Analog beamforming and antenna steering using loop, parametric and/or phased arrays, are methods employed for direction finding of acoustic and electromagnetic waves belonging to quasi-continuous signals. In one approach, a directional antenna (such as a parasitic array or loop antenna) is rotated towards the source for maximum reception. The detector may be a single receiver, as in the case of electromagnetic devices, or might be human ears receiving the output of two microphones mounted in the centers of large megaphones. The antenna's ‘beam’ could also be steered at a given frequency of operation by artificially introducing appropriate time delays into the detected signals from different antenna elements. These analog forms of beamforming were employed in World War II (radar and acoustics), for tracking aircraft and for transmitter hunting, and traditionally by radio amateurs in hunting hidden transmitters in practice for emergencies for sport, and for the elimination of undesired signals.

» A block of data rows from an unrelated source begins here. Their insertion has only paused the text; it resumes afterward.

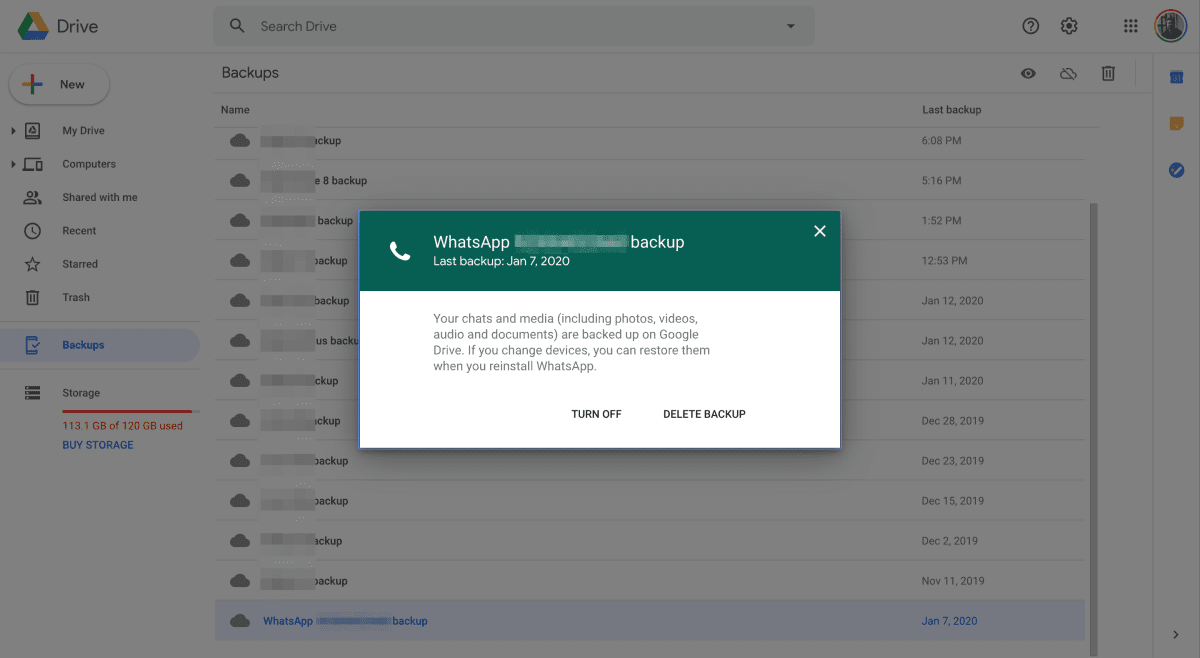The image size is (1200, 658).
Task: Open the Google apps launcher grid
Action: pyautogui.click(x=1130, y=25)
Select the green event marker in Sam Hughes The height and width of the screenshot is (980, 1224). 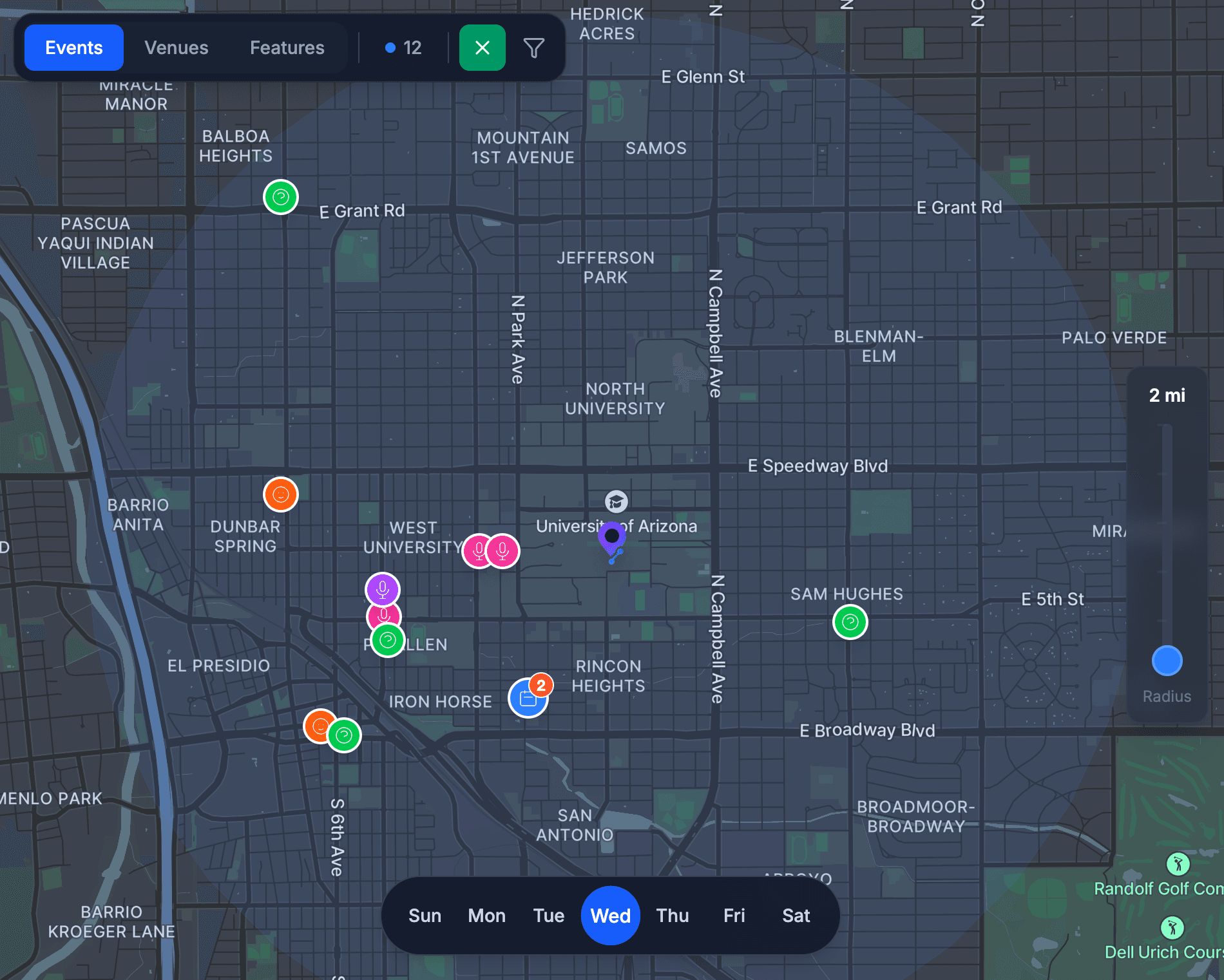pos(850,622)
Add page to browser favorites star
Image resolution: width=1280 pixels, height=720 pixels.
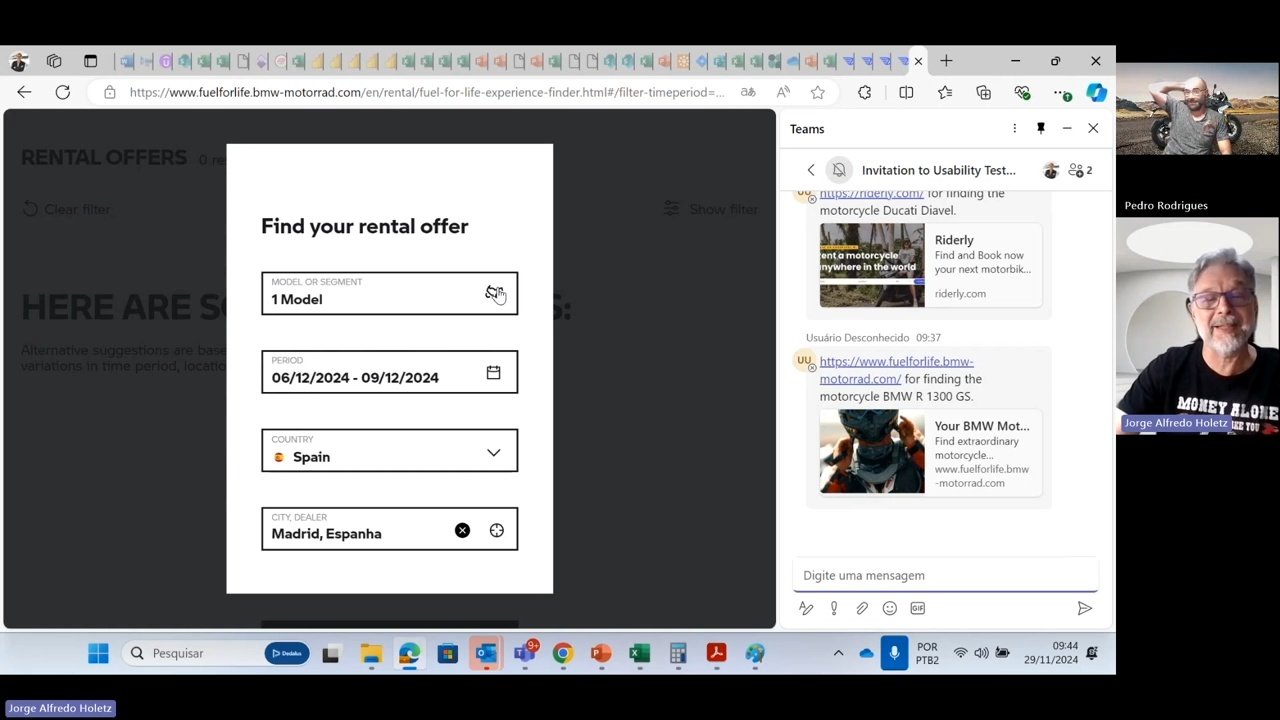click(x=818, y=92)
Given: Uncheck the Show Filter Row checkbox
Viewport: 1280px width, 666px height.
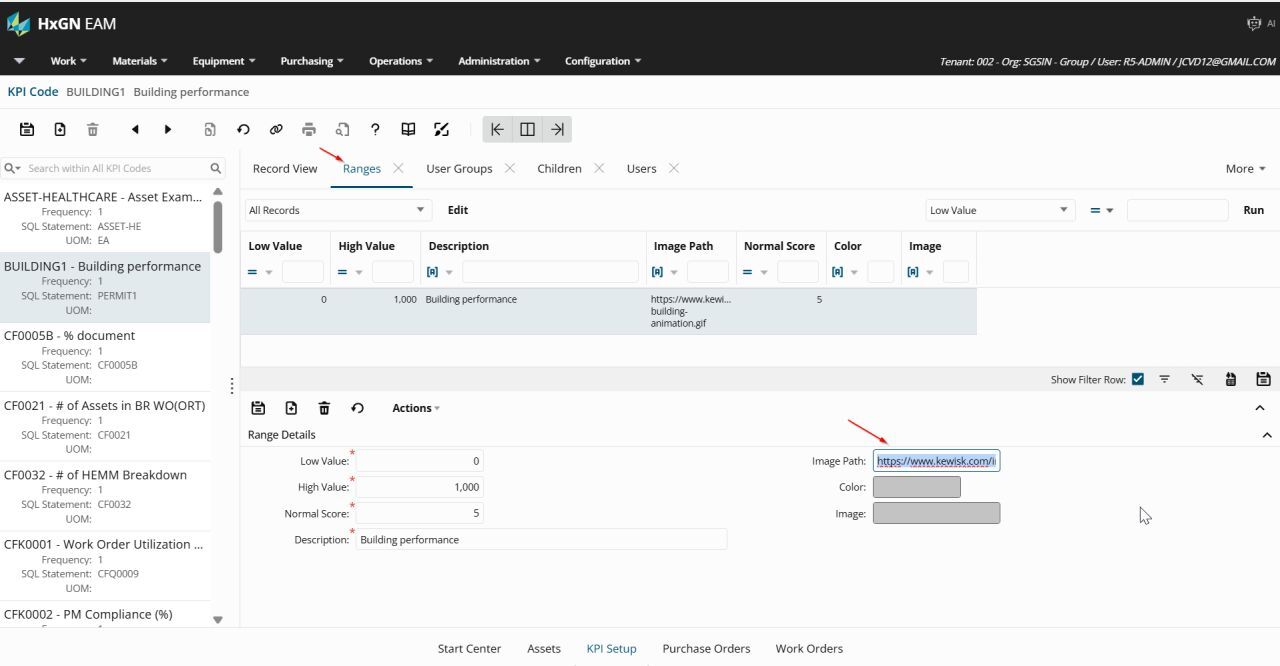Looking at the screenshot, I should (x=1138, y=380).
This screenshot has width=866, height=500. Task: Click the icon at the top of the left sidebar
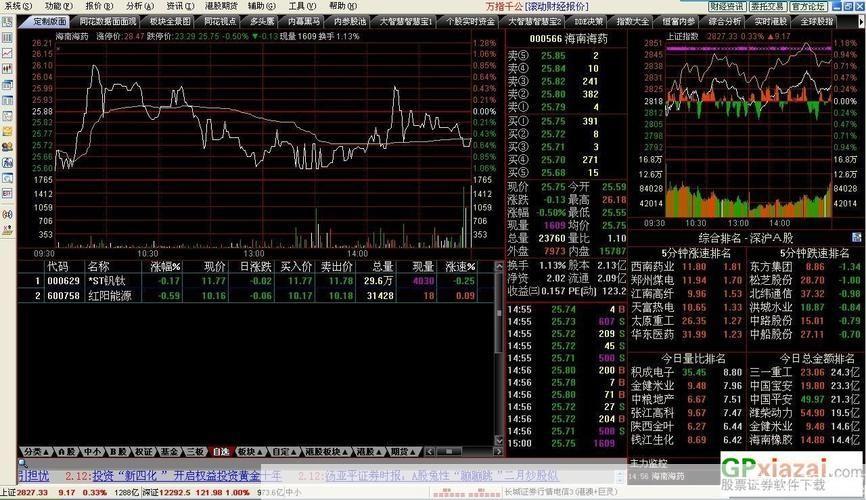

The time of arrival method has also been applied to locating sources of short duration signals, such wave pulses generated by earthquakes, shocks, blasts from explosions, cell phones, etc. Time of arrival techniques generally seek absolute and arrival time differences between signal arrivals at antenna transducer elements. Such systems typically obtain information from two or more antennas to obtain directions of incoming signals and employ triangulation techniques to estimate points of origins.
For quasi-continuous signals, certain beamforming and beam steering methods use fixed antenna arrays of transducer elements and digital signal sampling and processing to convert signal conditioned antenna output signals into digitized time series. These methods generally do not require antennas to be rotated, but instead typically make use of second order statistical functions obtained from cross-correlations and cross-spectral densities of time series of the different antenna elements. The second order statistical procedures allow for the determination of preferred signal directions and signal power spectra. Artificial channel time delays using digital processing can be used to numerically steer “antenna beams” and can also incorporate antenna beam modifications for adaptive processing and removal of undesired sources.
In contrast, the present system is based upon the creation and manipulation of signal vectors providing for the construction of mathematical models of physical wave fields at or in the vicinity of the antenna.